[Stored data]
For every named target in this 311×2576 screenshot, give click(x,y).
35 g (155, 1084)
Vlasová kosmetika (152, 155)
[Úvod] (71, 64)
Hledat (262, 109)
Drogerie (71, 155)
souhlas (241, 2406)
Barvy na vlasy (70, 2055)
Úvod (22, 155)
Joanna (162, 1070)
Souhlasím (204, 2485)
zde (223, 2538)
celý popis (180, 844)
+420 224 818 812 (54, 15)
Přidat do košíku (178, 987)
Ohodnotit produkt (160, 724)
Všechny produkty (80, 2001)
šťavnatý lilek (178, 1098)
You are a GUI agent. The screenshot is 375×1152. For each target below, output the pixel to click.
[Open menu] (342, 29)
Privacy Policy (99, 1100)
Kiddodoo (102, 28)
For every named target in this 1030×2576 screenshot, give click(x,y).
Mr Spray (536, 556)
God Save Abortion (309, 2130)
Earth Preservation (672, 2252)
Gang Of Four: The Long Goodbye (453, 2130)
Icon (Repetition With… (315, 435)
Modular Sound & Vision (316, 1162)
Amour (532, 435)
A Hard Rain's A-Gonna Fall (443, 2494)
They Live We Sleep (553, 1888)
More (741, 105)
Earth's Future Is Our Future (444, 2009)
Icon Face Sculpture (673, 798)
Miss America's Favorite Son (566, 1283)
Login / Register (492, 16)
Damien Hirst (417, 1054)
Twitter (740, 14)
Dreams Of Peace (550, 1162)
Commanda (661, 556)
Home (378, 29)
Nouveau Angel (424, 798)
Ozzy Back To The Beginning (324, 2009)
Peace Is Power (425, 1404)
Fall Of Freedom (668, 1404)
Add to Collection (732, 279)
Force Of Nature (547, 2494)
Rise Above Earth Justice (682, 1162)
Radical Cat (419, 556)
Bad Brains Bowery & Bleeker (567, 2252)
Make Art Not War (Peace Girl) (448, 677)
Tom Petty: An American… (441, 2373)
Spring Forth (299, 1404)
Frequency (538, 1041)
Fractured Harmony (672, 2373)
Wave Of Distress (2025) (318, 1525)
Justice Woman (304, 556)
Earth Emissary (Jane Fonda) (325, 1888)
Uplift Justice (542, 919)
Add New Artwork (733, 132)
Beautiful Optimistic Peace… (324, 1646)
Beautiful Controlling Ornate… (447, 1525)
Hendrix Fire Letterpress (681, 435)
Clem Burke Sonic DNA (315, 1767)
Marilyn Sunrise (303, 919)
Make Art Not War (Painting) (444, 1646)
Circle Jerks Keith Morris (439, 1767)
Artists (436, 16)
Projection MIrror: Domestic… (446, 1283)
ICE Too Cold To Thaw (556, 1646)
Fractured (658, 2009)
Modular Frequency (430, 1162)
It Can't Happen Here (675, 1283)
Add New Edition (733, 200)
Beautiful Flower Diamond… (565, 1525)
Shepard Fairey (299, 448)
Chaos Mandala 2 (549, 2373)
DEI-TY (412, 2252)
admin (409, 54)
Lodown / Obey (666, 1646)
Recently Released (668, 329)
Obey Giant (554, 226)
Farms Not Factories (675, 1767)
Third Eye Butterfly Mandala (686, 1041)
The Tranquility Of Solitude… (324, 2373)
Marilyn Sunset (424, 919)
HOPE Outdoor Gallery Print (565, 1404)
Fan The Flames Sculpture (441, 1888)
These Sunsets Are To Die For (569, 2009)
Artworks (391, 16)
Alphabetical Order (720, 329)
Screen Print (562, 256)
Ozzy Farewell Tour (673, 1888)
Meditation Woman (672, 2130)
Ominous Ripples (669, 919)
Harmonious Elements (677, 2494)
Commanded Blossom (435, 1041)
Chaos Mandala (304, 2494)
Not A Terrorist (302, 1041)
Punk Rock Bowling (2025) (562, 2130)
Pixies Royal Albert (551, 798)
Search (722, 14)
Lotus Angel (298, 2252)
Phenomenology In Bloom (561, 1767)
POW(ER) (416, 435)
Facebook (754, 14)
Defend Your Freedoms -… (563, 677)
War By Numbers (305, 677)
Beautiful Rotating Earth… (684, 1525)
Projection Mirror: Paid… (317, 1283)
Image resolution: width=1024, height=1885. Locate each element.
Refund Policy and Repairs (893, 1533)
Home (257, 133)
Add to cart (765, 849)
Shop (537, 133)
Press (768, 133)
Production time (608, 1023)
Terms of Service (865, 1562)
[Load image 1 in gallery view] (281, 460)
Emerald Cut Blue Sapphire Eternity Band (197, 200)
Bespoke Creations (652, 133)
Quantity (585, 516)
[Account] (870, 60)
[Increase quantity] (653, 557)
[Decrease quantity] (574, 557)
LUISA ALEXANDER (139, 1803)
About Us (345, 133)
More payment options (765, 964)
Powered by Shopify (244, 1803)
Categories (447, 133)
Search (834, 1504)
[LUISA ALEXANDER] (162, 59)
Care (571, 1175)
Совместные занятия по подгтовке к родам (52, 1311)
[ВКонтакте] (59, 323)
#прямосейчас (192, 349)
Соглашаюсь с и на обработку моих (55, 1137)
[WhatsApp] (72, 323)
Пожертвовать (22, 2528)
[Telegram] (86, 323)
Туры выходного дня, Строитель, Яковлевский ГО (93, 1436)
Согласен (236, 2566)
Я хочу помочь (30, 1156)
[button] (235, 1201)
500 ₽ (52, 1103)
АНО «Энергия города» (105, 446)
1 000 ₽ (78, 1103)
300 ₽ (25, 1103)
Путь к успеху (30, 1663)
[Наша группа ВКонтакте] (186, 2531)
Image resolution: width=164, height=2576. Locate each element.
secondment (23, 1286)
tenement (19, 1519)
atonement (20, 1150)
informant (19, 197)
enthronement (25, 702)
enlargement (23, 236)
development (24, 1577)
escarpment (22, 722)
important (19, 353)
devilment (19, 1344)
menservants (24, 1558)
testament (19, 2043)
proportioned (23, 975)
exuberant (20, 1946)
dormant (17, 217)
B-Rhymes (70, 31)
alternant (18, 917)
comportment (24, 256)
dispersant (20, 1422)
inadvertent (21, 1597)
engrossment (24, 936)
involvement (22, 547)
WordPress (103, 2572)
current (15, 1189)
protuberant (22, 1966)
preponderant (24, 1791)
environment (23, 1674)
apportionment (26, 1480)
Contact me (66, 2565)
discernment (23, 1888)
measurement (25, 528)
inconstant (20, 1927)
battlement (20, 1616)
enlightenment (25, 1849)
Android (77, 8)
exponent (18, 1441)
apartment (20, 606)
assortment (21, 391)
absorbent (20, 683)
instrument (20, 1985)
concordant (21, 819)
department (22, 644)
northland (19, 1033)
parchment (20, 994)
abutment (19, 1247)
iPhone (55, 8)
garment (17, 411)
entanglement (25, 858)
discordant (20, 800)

EXERCISE DETAILS => Return every line of the data unchanged.

FINISHED TASK =>
For every named target in this 311×2576 screenshot, give click(x,y).
35 g (155, 1084)
Vlasová kosmetika (152, 155)
[Úvod] (71, 64)
Hledat (262, 109)
Drogerie (71, 155)
souhlas (241, 2406)
Barvy na vlasy (70, 2055)
Úvod (22, 155)
Joanna (162, 1070)
Souhlasím (204, 2485)
zde (223, 2538)
celý popis (180, 844)
+420 224 818 812 (54, 15)
Přidat do košíku (178, 987)
Ohodnotit produkt (160, 724)
Všechny produkty (80, 2001)
šťavnatý lilek (178, 1098)
You are a GUI agent. The screenshot is 375×1152. For each target below, output the pixel to click.
[Open menu] (342, 29)
Privacy Policy (99, 1100)
Kiddodoo (102, 28)
For every named target in this 1030×2576 screenshot, give click(x,y).
Mr Spray (536, 556)
God Save Abortion (309, 2130)
Earth Preservation (672, 2252)
Gang Of Four: The Long Goodbye (453, 2130)
Icon (Repetition With… (315, 435)
Modular Sound & Vision (316, 1162)
Amour (532, 435)
A Hard Rain's A-Gonna Fall (443, 2494)
They Live We Sleep (553, 1888)
More (741, 105)
Earth's Future Is Our Future (444, 2009)
Icon Face Sculpture (673, 798)
Miss America's Favorite Son (566, 1283)
Login / Register (492, 16)
Damien Hirst (417, 1054)
Twitter (740, 14)
Dreams Of Peace (550, 1162)
Commanda (661, 556)
Home (378, 29)
Nouveau Angel (424, 798)
Ozzy Back To The Beginning (324, 2009)
Peace Is Power (425, 1404)
Fall Of Freedom (668, 1404)
Add to Collection (732, 279)
Force Of Nature (547, 2494)
Rise Above Earth Justice (682, 1162)
Radical Cat (419, 556)
Bad Brains Bowery & Bleeker (567, 2252)
Make Art Not War (Peace Girl) (448, 677)
Tom Petty: An American… (441, 2373)
Spring Forth (299, 1404)
Frequency (538, 1041)
Fractured Harmony (672, 2373)
Wave Of Distress (2025) (318, 1525)
Justice Woman (304, 556)
Earth Emissary (Jane Fonda) (325, 1888)
Uplift Justice (542, 919)
Add New Artwork (733, 132)
Beautiful Optimistic Peace… (324, 1646)
Beautiful Controlling Ornate… (447, 1525)
Hendrix Fire Letterpress (681, 435)
Clem Burke Sonic DNA (315, 1767)
Marilyn Sunrise (303, 919)
Make Art Not War (Painting) (444, 1646)
Circle Jerks Keith Morris (439, 1767)
Artists (436, 16)
Projection MIrror: Domestic… (446, 1283)
ICE Too Cold To Thaw (556, 1646)
Fractured (658, 2009)
Modular Frequency (430, 1162)
It Can't Happen Here (675, 1283)
Add New Edition (733, 200)
Beautiful Flower Diamond… (565, 1525)
Shepard Fairey (299, 448)
Chaos Mandala 2 (549, 2373)
DEI-TY (412, 2252)
admin (409, 54)
Lodown / Obey (666, 1646)
Recently Released (668, 329)
Obey Giant (554, 226)
Farms Not Factories (675, 1767)
Third Eye Butterfly Mandala (686, 1041)
The Tranquility Of Solitude… (324, 2373)
Marilyn Sunset (424, 919)
HOPE Outdoor Gallery Print (565, 1404)
Fan The Flames Sculpture (441, 1888)
These Sunsets Are To Die For (569, 2009)
Artworks (391, 16)
Alphabetical Order (720, 329)
Screen Print (562, 256)
Ozzy Farewell Tour (673, 1888)
Meditation Woman (672, 2130)
Ominous Ripples (669, 919)
Harmonious Elements (677, 2494)
Commanded Blossom (435, 1041)
Chaos Mandala (304, 2494)
Not A Terrorist (302, 1041)
Punk Rock Bowling (2025) (562, 2130)
Pixies Royal Albert (551, 798)
Search (722, 14)
Lotus Angel (298, 2252)
Phenomenology In Bloom (561, 1767)
POW(ER) (416, 435)
Facebook (754, 14)
Defend Your Freedoms -… (563, 677)
War By Numbers (305, 677)
Beautiful Rotating Earth… (684, 1525)
Projection Mirror: Paid… (317, 1283)
Image resolution: width=1024, height=1885. Locate each element.
Refund Policy and Repairs (893, 1533)
Home (257, 133)
Add to cart (765, 849)
Shop (537, 133)
Press (768, 133)
Production time (608, 1023)
Terms of Service (865, 1562)
[Load image 1 in gallery view] (281, 460)
Emerald Cut Blue Sapphire Eternity Band (197, 200)
Bespoke Creations (652, 133)
Quantity (585, 516)
[Account] (870, 60)
[Increase quantity] (653, 557)
[Decrease quantity] (574, 557)
LUISA ALEXANDER (139, 1803)
About Us (345, 133)
More payment options (765, 964)
Powered by Shopify (244, 1803)
Categories (447, 133)
Search (834, 1504)
[LUISA ALEXANDER] (162, 59)
Care (571, 1175)
Совместные занятия по подгтовке к родам (52, 1311)
[ВКонтакте] (59, 323)
#прямосейчас (192, 349)
Соглашаюсь с и на обработку моих (55, 1137)
[WhatsApp] (72, 323)
Пожертвовать (22, 2528)
[Telegram] (86, 323)
Туры выходного дня, Строитель, Яковлевский ГО (93, 1436)
Согласен (236, 2566)
Я хочу помочь (30, 1156)
[button] (235, 1201)
500 ₽ (52, 1103)
АНО «Энергия города» (105, 446)
1 000 ₽ (78, 1103)
300 ₽ (25, 1103)
Путь к успеху (30, 1663)
[Наша группа ВКонтакте] (186, 2531)
Image resolution: width=164, height=2576. Locate each element.
secondment (23, 1286)
tenement (19, 1519)
atonement (20, 1150)
informant (19, 197)
enthronement (25, 702)
enlargement (23, 236)
development (24, 1577)
escarpment (22, 722)
important (19, 353)
devilment (19, 1344)
menservants (24, 1558)
testament (19, 2043)
proportioned (23, 975)
exuberant (20, 1946)
dormant (17, 217)
B-Rhymes (70, 31)
alternant (18, 917)
comportment (24, 256)
dispersant (20, 1422)
inadvertent (21, 1597)
engrossment (24, 936)
involvement (22, 547)
WordPress (103, 2572)
current (15, 1189)
protuberant (22, 1966)
preponderant (24, 1791)
environment (23, 1674)
apportionment (26, 1480)
Contact me (66, 2565)
discernment (23, 1888)
measurement (25, 528)
inconstant (20, 1927)
battlement (20, 1616)
enlightenment (25, 1849)
Android (77, 8)
exponent (18, 1441)
apartment (20, 606)
assortment (21, 391)
absorbent (20, 683)
instrument (20, 1985)
concordant (21, 819)
department (22, 644)
northland (19, 1033)
parchment (20, 994)
abutment (19, 1247)
iPhone (55, 8)
garment (17, 411)
entanglement (25, 858)
discordant (20, 800)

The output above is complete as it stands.